Launch Interactive TUI

llmfit

CLI Table Output

llmfit --cli

Show System Hardware Detection

llmfit system
llmfit --json system   # JSON output

List All Models

llmfit list

Search Models

llmfit search "llama 8b"
llmfit search "mistral"
llmfit search "qwen coding"

Fit Analysis

# All runnable models ranked by fit
llmfit fit

# Only perfect fits, top 5
llmfit fit --perfect -n 5

# JSON output
llmfit --json fit -n 10

Model Detail

llmfit info "Mistral-7B"
llmfit info "Llama-3.1-70B"

Recommendations

# Top 5 recommendations (JSON default)
llmfit recommend --json --limit 5

# Filter by use case: general, coding, reasoning, chat, multimodal, embedding
llmfit recommend --json --use-case coding --limit 3
llmfit recommend --json --use-case reasoning --limit 5

Hardware Planning (invert: what hardware do I need?)

llmfit plan "Qwen/Qwen3-4B-MLX-4bit" --context 8192
llmfit plan "Qwen/Qwen3-4B-MLX-4bit" --context 8192 --quant mlx-4bit
llmfit plan "Qwen/Qwen3-4B-MLX-4bit" --context 8192 --target-tps 25 --json
llmfit plan "Qwen/Qwen2.5-Coder-0.5B-Instruct" --context 8192 --json

REST API Server (for cluster scheduling)

llmfit serve
llmfit serve --host 0.0.0.0 --port 8787

Hardware Overrides

When autodetection fails (VMs, broken nvidia-smi, passthrough setups):

# Override GPU VRAM
llmfit --memory=32G
llmfit --memory=24G --cli
llmfit --memory=24G fit --perfect -n 5
llmfit --memory=24G recommend --json

# Megabytes
llmfit --memory=32000M

# Works with any subcommand
llmfit --memory=16G info "Llama-3.1-70B"

Accepted suffixes:

GB

GiB

MB

MiB

TB

TiB

(case-insensitive).

Context Length Cap

# Estimate memory fit at 4K context
llmfit --max-context 4096 --cli

# With subcommands
llmfit --max-context 8192 fit --perfect -n 5
llmfit --max-context 16384 recommend --json --limit 5

# Environment variable alternative
export OLLAMA_CONTEXT_LENGTH=8192
llmfit recommend --json

REST API Reference

Start the server:

llmfit serve --host 0.0.0.0 --port 8787

Endpoints

# Health check
curl http://localhost:8787/health

# Node hardware info
curl http://localhost:8787/api/v1/system

# Full model list with filters
curl "http://localhost:8787/api/v1/models?min_fit=marginal&runtime=llamacpp&sort=score&limit=20"

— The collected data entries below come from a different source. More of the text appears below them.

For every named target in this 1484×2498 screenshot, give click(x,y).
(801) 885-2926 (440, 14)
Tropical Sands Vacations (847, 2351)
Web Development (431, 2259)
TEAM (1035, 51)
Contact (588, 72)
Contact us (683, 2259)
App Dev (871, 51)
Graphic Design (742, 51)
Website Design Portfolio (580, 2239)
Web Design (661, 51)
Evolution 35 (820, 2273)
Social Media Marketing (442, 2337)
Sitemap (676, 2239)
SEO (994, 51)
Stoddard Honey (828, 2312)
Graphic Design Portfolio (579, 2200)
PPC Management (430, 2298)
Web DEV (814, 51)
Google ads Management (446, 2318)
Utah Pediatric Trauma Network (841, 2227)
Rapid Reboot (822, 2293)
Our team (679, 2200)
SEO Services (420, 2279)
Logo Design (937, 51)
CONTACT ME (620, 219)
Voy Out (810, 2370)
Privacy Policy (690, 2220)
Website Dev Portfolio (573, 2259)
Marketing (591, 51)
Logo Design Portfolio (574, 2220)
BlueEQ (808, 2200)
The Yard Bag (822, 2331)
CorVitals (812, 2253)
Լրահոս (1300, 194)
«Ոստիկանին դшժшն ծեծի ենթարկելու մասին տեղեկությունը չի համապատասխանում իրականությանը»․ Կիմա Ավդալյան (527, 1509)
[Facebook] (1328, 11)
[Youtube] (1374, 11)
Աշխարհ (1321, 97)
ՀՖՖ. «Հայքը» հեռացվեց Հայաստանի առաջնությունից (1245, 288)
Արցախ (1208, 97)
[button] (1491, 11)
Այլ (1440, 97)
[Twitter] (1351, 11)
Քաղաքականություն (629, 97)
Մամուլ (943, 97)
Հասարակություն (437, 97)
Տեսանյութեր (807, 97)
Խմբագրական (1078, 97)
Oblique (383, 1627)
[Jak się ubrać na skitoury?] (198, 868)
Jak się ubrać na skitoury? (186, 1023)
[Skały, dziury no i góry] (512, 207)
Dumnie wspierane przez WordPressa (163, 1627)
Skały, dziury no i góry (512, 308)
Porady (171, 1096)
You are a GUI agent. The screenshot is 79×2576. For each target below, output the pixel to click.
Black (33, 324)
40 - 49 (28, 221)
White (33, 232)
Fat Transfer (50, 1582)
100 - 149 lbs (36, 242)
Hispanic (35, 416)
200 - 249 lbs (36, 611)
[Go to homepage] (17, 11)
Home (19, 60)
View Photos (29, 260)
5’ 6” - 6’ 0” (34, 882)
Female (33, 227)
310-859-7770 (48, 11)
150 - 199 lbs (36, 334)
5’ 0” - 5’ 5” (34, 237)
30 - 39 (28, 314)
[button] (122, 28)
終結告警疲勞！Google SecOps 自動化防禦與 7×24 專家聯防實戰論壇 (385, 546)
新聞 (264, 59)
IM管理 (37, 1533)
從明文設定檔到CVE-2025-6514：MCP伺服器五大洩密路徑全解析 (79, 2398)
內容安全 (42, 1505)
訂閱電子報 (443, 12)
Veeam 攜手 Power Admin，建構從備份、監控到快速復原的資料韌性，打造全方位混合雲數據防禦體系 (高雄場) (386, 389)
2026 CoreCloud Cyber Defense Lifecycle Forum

# Top runnable models for this node (key scheduling endpoint)
curl "http://localhost:8787/api/v1/models/top?limit=5&min_fit=good&use_case=coding"

# Search by model name/provider
curl "http://localhost:8787/api/v1/models/Mistral?runtime=any"

Query Parameters for

/models

and

/models/top

Param	Values	Description
`limit` / `n`	integer	Max rows returned
`min_fit`	`perfect\|good\|marginal\|too_tight`	Minimum fit tier
`perfect`	`true\|false`	Force perfect-only
`runtime`	`any\|mlx\|llamacpp`	Filter by runtime
`use_case`	`general\|coding\|reasoning\|chat\|multimodal\|embedding`	Use case filter
`provider`	string	Substring match on provider
`search`	string	Free-text across name/provider/size/use-case
`sort`	`score\|tps\|params\|mem\|ctx\|date\|use_case`	Sort column
`include_too_tight`	`true\|false`	Include non-runnable models
`max_context`	integer	Per-request context cap

Scripting & Automation Examples

Bash: Get top coding models as JSON

bash

#!/bin/bash
# Get top 3 coding models that fit perfectly
llmfit recommend --json --use-case coding --limit 3 | \
  jq -r '.models[] | "\(.name) (\(.score)) - \(.quantization)"'

Bash: Check if a specific model fits

bash

#!/bin/bash
MODEL="Mistral-7B"
RESULT=$(llmfit info "$MODEL" --json 2>/dev/null)
FIT=$(echo "$RESULT" | jq -r '.fit')
if [[ "$FIT" == "perfect" || "$FIT" == "good" ]]; then
  echo "$MODEL will run well (fit: $FIT)"
else
  echo "$MODEL may not run well (fit: $FIT)"
fi

Bash: Auto-pull top Ollama model

bash

#!/bin/bash
# Get the top fitting model name and pull it with Ollama
TOP_MODEL=$(llmfit recommend --json --limit 1 | jq -r '.models[0].name')
echo "Pulling: $TOP_MODEL"
ollama pull "$TOP_MODEL"

Python: Query the REST API

python

import requests

BASE_URL = "http://localhost:8787"

def get_system_info():
    resp = requests.get(f"{BASE_URL}/api/v1/system")
    return resp.json()

def get_top_models(use_case="coding", limit=5, min_fit="good"):
    params = {
        "use_case": use_case,
        "limit": limit,
        "min_fit": min_fit,
        "sort": "score"
    }
    resp = requests.get(f"{BASE_URL}/api/v1/models/top", params=params)
    return resp.json()

def search_models(query, runtime="any"):
    resp = requests.get(
        f"{BASE_URL}/api/v1/models/{query}",
        params={"runtime": runtime}
    )
    return resp.json()

# Example usage
system = get_system_info()
print(f"GPU: {system.get('gpu_name')} | VRAM: {system.get('vram_gb')}GB")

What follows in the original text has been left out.